## What you need to do:
Look through the records below, and whenever a line contains "computer", copy it.

Start of Records to process

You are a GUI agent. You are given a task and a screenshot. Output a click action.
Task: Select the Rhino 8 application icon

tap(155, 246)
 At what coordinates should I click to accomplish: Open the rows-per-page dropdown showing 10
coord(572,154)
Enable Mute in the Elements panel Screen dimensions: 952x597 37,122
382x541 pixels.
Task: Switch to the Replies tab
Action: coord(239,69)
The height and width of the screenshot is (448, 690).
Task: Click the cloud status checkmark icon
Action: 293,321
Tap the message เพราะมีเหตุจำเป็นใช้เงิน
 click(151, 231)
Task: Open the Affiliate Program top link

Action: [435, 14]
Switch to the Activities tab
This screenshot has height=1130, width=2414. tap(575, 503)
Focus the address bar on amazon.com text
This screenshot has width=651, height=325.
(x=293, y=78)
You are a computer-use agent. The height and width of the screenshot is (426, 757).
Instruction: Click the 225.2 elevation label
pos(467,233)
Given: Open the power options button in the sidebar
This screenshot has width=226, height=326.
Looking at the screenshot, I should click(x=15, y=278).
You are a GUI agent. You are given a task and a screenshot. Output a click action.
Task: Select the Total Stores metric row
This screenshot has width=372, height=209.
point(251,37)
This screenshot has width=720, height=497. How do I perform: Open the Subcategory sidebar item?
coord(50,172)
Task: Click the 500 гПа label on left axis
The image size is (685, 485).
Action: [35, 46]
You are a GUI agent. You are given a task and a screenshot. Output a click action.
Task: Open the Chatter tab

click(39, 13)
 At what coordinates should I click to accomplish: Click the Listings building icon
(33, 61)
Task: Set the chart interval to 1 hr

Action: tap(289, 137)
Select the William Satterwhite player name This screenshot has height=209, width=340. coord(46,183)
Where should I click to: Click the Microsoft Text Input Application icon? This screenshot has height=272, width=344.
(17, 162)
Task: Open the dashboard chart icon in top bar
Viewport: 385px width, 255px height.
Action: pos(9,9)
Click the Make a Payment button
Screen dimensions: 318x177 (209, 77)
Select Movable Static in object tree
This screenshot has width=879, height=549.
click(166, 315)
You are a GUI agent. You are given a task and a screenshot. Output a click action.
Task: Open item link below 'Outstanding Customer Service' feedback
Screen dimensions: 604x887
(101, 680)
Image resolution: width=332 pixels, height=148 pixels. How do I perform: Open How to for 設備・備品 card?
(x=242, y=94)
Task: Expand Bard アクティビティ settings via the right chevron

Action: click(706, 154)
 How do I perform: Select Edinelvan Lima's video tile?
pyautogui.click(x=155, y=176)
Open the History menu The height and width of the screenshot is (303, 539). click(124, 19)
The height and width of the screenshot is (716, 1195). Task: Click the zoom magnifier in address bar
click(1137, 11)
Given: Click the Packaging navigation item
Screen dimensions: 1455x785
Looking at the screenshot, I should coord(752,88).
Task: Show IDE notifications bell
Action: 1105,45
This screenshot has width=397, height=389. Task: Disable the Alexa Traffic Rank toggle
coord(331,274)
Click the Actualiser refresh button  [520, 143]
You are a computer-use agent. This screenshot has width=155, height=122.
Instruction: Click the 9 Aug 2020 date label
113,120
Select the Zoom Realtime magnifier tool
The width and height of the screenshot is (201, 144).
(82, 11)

End of Records to process

## Exercise result:
You are a computer-use agent. The height and width of the screenshot is (426, 757).
You are a computer-use agent. This screenshot has width=155, height=122.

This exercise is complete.